Lt. Gov. reflects on military experience in Iraq

By Gus Bode

Quinn discussed impact of Iraq visit, assistance given to student soldiers

During a brief visit to the future site of the Veteran’s Memorial Plaza Wall Saturday, Lt. Gov. Pat Quinn spoke about how his visit to Iraq helped shape his concern for military personnel and their families.

Quinn rang in the New Year in Iraq as part of a Department of Defense tour to visit with troops.


“We slept in tents, traveled with military convoys, flew in Blackhawk helicopters-we really saw first hand what is going on,” Quinn said.

Seeing first hand the difficulties troops face while in Iraq caused him to change policy here in Illinois. One such change was House Bill 4372, which allows student soldiers to retain their academic credits or have their tuition reimbursed while they are on active leave.

“I met a solider when I was in Iraq. He was about two-thirds of the way done with his semester when he got called up,” Quinn said. “He was concerned because he paid for the semester and didn’t want to be caught in a lurch. So we put a bill together to make sure that anyone who is a student has an opportunity to get credit or their money back.”

The house unanimously passed the bill Wednesday,

“There are a lot of little things that happen when someone is called to duty-things you don’t really think about ahead of time until you deal with real people that have those problems,” he said. “When you are called up, you’ve got to drop everything.”

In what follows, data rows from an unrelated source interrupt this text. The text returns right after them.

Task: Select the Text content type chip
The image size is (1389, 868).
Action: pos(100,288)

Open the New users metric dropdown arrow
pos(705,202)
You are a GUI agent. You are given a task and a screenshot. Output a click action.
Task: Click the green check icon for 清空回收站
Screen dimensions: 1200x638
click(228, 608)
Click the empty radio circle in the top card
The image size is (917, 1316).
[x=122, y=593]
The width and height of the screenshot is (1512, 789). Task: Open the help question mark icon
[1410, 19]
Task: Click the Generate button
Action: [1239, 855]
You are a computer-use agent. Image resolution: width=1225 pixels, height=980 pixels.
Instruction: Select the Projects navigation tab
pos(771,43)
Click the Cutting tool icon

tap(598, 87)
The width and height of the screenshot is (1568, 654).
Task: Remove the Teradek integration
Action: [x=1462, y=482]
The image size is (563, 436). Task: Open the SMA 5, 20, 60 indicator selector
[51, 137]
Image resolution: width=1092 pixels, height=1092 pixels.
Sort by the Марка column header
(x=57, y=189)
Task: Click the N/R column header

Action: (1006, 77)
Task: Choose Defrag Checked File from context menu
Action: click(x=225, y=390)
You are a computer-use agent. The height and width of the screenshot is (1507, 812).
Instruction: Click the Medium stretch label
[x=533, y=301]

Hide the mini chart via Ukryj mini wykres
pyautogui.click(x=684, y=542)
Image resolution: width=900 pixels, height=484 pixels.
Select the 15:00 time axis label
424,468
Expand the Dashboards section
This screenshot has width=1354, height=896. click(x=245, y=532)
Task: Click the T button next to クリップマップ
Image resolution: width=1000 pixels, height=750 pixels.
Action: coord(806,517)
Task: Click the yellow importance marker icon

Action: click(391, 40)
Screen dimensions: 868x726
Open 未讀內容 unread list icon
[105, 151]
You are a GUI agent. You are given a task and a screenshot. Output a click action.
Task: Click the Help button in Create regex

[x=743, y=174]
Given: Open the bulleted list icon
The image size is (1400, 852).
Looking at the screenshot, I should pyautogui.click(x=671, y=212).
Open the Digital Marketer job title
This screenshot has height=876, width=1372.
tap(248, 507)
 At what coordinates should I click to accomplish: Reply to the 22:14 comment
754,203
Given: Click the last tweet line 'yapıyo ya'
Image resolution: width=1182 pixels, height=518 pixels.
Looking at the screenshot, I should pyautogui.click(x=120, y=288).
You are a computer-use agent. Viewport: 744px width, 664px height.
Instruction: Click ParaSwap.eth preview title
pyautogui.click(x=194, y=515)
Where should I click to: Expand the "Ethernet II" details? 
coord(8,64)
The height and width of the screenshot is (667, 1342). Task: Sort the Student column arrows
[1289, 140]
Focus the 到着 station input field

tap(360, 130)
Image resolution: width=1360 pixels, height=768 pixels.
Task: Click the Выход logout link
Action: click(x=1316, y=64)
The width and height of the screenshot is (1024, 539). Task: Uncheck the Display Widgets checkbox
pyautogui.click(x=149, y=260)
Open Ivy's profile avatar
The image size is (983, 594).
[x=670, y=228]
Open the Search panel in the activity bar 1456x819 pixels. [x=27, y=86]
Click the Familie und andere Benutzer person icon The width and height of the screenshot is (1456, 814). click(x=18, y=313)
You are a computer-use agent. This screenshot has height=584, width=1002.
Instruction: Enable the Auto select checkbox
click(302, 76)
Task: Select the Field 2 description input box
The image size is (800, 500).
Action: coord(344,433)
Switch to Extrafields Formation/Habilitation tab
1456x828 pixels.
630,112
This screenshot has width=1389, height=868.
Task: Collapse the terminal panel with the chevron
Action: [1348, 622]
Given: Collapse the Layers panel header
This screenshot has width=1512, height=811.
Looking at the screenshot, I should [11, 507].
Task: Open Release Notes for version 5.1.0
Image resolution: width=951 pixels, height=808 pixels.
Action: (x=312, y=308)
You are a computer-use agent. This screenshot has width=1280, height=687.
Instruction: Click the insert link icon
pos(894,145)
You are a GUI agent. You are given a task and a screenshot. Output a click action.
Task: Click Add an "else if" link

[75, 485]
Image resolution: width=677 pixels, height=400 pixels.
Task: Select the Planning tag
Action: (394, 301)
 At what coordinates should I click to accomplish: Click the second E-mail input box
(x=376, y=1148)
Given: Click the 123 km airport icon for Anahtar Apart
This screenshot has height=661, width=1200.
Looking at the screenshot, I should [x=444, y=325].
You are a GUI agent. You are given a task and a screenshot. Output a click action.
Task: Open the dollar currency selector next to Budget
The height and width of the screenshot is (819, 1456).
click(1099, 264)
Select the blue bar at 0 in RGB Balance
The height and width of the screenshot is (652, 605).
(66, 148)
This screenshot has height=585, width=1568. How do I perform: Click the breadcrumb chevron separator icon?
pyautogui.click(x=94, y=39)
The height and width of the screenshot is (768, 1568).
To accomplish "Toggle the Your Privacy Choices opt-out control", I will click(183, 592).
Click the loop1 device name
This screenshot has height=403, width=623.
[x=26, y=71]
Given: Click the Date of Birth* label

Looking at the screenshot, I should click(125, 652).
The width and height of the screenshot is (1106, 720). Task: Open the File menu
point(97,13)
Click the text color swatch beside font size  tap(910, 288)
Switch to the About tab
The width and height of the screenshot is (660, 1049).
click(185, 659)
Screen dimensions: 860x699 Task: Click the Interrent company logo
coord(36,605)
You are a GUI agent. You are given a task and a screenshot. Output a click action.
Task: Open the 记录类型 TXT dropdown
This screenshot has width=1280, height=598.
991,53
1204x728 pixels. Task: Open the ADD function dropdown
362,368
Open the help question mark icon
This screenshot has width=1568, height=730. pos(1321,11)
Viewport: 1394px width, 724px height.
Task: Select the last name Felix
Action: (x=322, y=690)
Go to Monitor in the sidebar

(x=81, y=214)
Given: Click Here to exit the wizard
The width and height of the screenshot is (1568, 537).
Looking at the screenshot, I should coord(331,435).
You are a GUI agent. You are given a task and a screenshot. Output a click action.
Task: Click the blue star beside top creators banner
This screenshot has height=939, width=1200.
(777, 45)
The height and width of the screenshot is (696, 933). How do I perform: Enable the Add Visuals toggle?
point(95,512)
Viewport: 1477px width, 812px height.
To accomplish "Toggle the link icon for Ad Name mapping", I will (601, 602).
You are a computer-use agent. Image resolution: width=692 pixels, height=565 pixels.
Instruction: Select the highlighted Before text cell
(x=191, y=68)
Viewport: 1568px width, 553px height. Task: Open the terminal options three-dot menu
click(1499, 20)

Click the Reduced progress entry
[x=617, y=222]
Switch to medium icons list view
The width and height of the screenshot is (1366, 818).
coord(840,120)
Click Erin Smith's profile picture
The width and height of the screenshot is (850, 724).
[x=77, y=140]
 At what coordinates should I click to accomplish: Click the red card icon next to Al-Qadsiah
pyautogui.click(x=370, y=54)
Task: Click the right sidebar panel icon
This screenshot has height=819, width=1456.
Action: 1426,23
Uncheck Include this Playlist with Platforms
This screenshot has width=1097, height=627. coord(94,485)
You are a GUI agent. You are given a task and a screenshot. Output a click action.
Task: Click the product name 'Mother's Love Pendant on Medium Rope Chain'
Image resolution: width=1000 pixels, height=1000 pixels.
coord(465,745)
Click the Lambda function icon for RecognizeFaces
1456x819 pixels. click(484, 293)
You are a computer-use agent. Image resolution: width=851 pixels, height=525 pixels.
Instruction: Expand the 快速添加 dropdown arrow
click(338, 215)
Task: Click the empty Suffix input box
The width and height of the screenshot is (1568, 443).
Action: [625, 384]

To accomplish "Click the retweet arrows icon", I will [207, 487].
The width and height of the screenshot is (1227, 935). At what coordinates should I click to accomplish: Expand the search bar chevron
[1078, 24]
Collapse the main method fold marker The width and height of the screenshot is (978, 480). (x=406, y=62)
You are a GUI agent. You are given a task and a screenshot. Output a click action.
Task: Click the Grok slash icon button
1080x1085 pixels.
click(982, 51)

It was Quinn’s first-hand perspective of the current situation in Iraq that has allowed him to see issues that are missed by American media, such as the work soldiers are doing in the country’s rebuilding process.

“The people in Iraqi villages are deciding how to organize their school systems, their sewer systems, post offices, everything. It is American soldiers, many of whom are under 25 years old, who are leading the town meetings. They are not telling them what to say- they are the moderators,” Quinn said. “It is pretty impressive to see a young American soldier carry that out.”


Currently, the Bush administration has set June 30 as the deadline for turning over sovereignty of Iraq to its people.

“It is harrowing.” Quinn said. “Every day, every moment is danger for the soldiers.”